3. The Handmaid’s Tale (2017-)
Moss might have made her mark with ‘Mad Men,’ but she takes it to a new level in ‘The Handmaid’s Tale.’ There’s no denying that Offred fights for her emancipation as bravely as Olson does in the advertising firm. However, ‘The Handmaid’s Tale’ is also a cautionary example of a world where patriarchy reigns unchecked. The show paints a dangerous picture in the dystopian setting and makes us realize more than ever, why the representation and voices of women are essential in everyday society.
2. Big Little Lies (2017-2019)
‘Big Little Lies‘ comes from David Kelley, who’s a veteran responsible for numerous successful shows. Often considered to be a master of portraying kitchen politics, his take on ‘Big Little Lies’ is extremely grounded. What could have been a drama about escapism is tied in, due to the abuse that Celeste faces. The entire show is a reflection of how a patriarchal society’s violence towards a woman is enacted within the personal sphere.

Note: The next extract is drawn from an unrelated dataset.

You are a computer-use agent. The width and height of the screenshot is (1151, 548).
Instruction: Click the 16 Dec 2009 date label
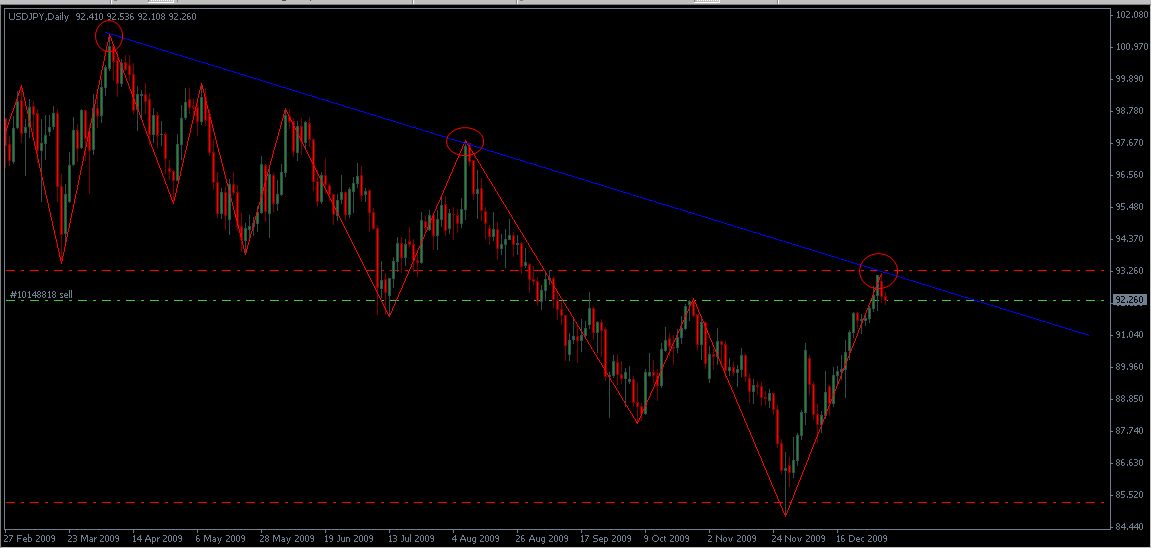[x=862, y=538]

The fact that Celeste is a well-off white woman proves that even those with intersectional privileges are not beyond the violence of patriarchy. Her ongoing traumatic experience is juxtaposed with Jane, who tries to deal with a rape that left her pregnant. The tales of the women are nuanced, and we find some incredibly powerful female characters on the show. If you are looking for female representation in a gripping story, look no further.
1. Fleabag (2016-2019)
If you’re looking for a genuinely feminist television show, look no further than ‘Fleabag.’ Phoebe Waller Bridge’s masterpiece might not deal with severe matters on the surface, but the unnamed central character has a gravitas about her that draws viewers. She has to get through quite a few severe events in her life, including the death of her best friend.
Caustically funny, with piercing wit, ‘Fleabag’ does not shy away from portraying women just as they are – not goddesses on pedestals, not lesser beings, but equal like every one of us. The central character is vulnerable at times, and assuringly secure elsewhere. Fleabag is almost frighteningly human. However, the realistic portrayal never lets the tone of the show get too heavy. With her well-timed fourth wall breaks, Phoebe creates an unbreakable bond with the viewers that last for a long time after both the priest and the fox have strolled off.